Being old enough to remember the media onslaught on "the menace of PCP" and "the menace of Ecstasy", both of which only acted as advertising for drugs that otherwise would have faded into obscurity had they not been great "sweeps week" material, I'm seeing the same trend: a drug that wasn't even on the radar five years ago is suddenly a threat to life and limb, mostly on the authority of fussbudget helicopter mothers and backwoods police officers, both of whom will say and do anything so they can call up the neighbors and tell them "I'm on the tee-vee!" Even better, as with previous Hillbilly Hollow panics about the dangers of rock music, Dungeons & Dragons, and teenagers wearing black to school, these same "authorities" will start citing each other in a feedback loop, as will subsequent reporters, suddenly giving rise to a problem that didn't exist.

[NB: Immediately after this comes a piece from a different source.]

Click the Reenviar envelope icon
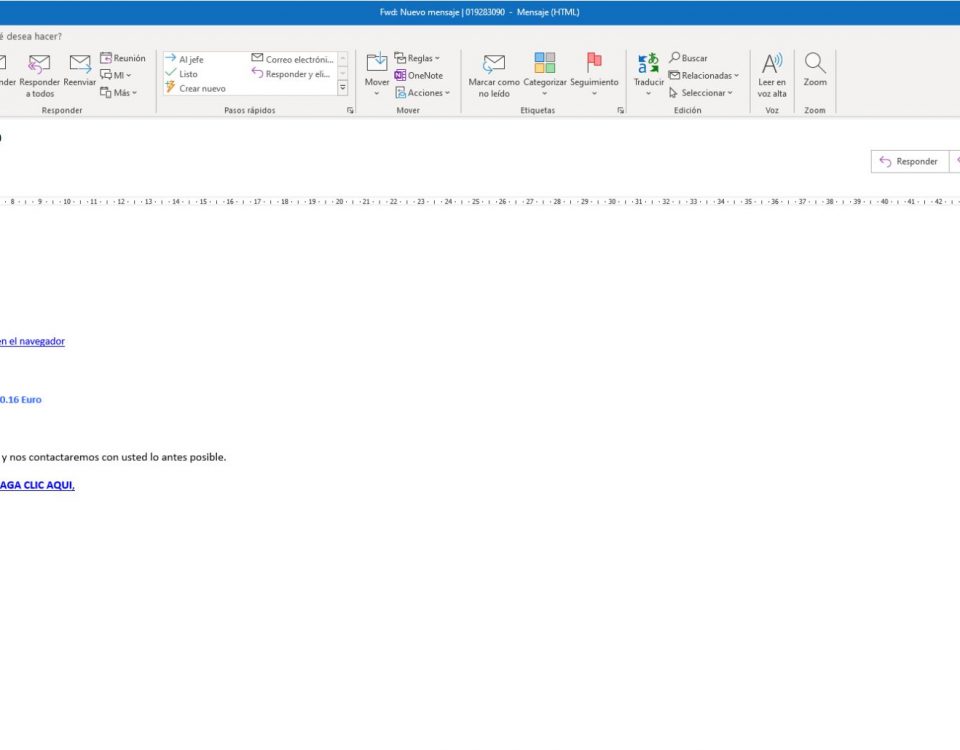 (80, 66)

Meanwhile, considering the people I know who've tried S. divinorum and related that it's about as far away from a party drug as one can get short of mainlining cucumber soup, the hype makes it that much harder for me to get legitimate supplies for my carnivorous plants. Seeing as how the best sources in Dallas for coarse-grade perlite and coconut husk chunks intended for hydroponic applications are also sources frequented by people who might be using S. divinorum for their own personal use, I can now expect to have a surveillance record on my purchases every time I need to put up a batch of pitcher plants. Gee, thanks, CNN!

(And as far as drug stories this week are concerned, you lose some, and you win some. Start busts on college coke dealing in the Dallas area, and you'll find plenty of parking in Victory Park for months.)
 
 
( Post a new comment )
biomekanic[info]biomekanic on May 7th, 2008 04:53 pm (UTC)
Really.

There was a kid on the Today Show this morning talking about how "when my parents were in college, really, people just smoked pot..."
If I had had kids, he'd be about the right age.
Funny, I remember some pot smoking in college, but a whole lot more of cocaine snorting that got a lot of blind eyes turned towards it until some girl's heart exploded at 2AM on a Sunday morning.
And even then, they never acknowledged there was a coke problem.

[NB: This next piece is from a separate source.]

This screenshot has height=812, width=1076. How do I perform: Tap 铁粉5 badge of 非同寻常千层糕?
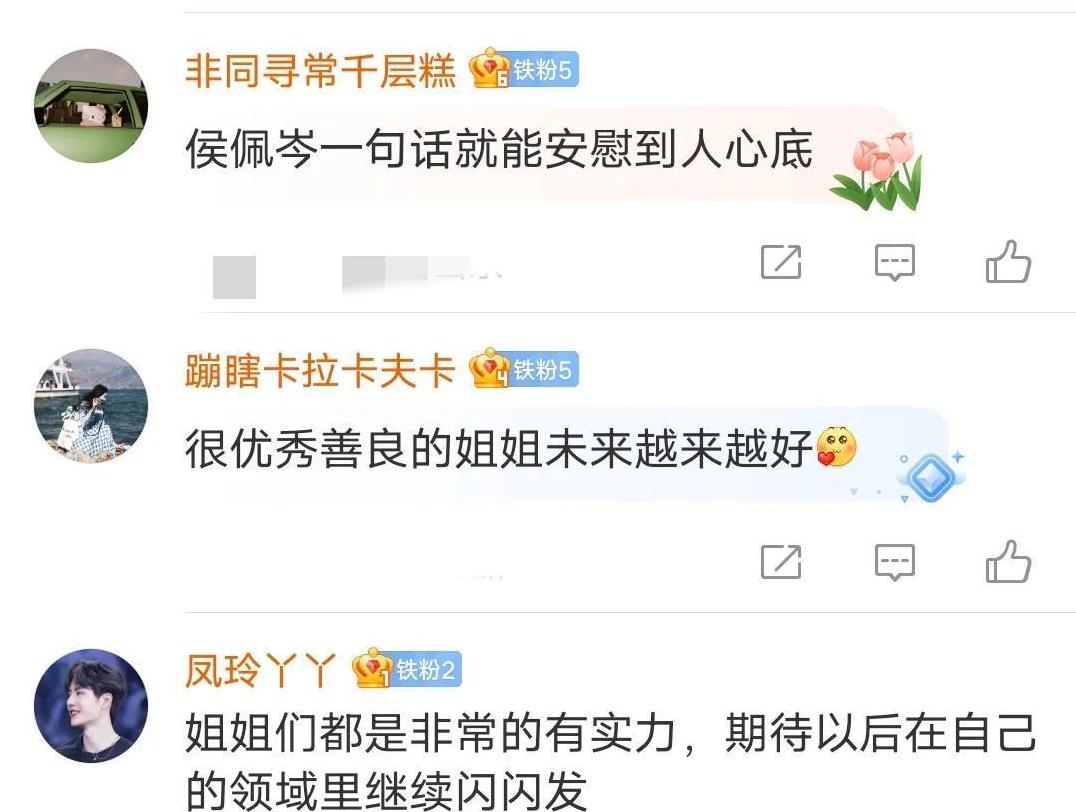tap(543, 70)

I liked the take on this issue from a recent South Park, the one that was a Heavy Metal parody. If people hadn't gone on and on about the new drug no one would have known about it.
The Texas Triffid Ranch - Odd Plants and Oddities[info]txtriffidranch on May 7th, 2008 05:02 pm (UTC)
What I loved about the San Diego bust was that nobody did anything until after the first OD. Southern Methodist University had two ODs last year, including one co-ed who was found in an abandoned Port-O-John a month after her dealer killed her and dumped the body, and its only initiative is to offer a hotline so students can call if they know of a fellow student who "has problems". It's understandable that SMU wants to keep a low profile: one similar bust on its campus, and there go both the Young Republicans and the school's journalism department. (The closest thing that SMU has to a famous journalism alum is such a self-acknowledged coke whore that people in the business joke that if he quit snorting, four dealers wouldn't be able to send their grandkids to Harvard.)
biomekanic[info]biomekanic on May 7th, 2008 05:25 pm (UTC)
Well, if you admit there's a problem, then the parents find out, then the parents pull their kids, then there goes the funding.

We had a serial rapist on campus, the first official word about it was when he was arrested trying to break into someone's room.

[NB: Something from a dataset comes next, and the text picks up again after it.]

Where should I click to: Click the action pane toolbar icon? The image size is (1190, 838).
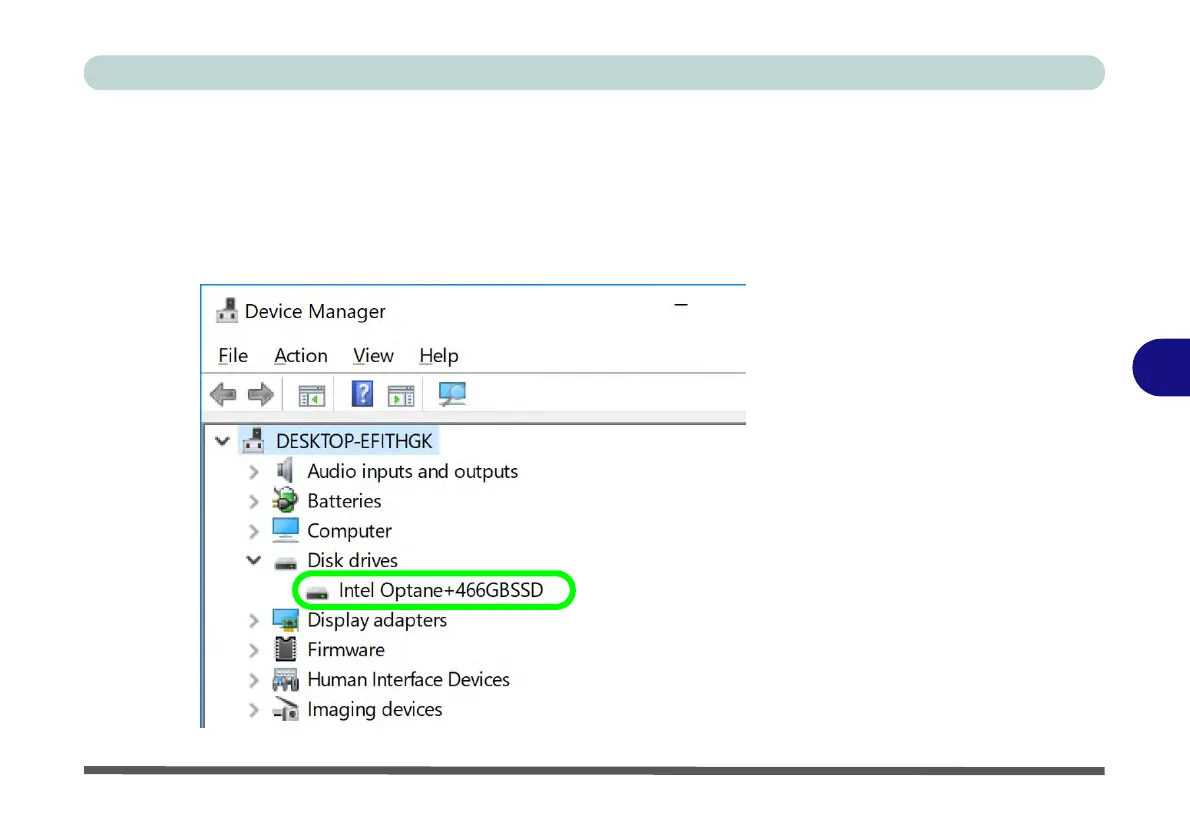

The official word was that there was a problem student who had broken the law... yeah.

Returning to drugs, I had a doormate who made it two years before finally getting kicked out. He never attended a class but just dealt drugs out of his room.

While Shippensburg is fairly small ( the town has about 5,000 people and the University some 6000 students and faculty ), there was always a heavy DEA presence in the area.
One of my friend came from a local family, one of the drug busts in the area was at an Amish farm: they were making crack. Never let it be said that the Amish aren't enterprising.
Apparently there's a big local problem now with Amish meth labs. And no, that's not a joke...
The Texas Triffid Ranch - Odd Plants and Oddities[info]txtriffidranch on May 7th, 2008 05:34 pm (UTC)
Oh, I know it isn't a joke.
Gilmoure: beer bourbon[info]gilmoure on May 8th, 2008 03:17 am (UTC)
Visigoth would be a cool name for a car.
Eliazar The Ultraviolet[info]iblis_kukl on May 8th, 2008 06:18 am (UTC)
Suffice to say, the recent "cheesing" episode of South Park was the first one in a long time that I just couldn't stop laughing at.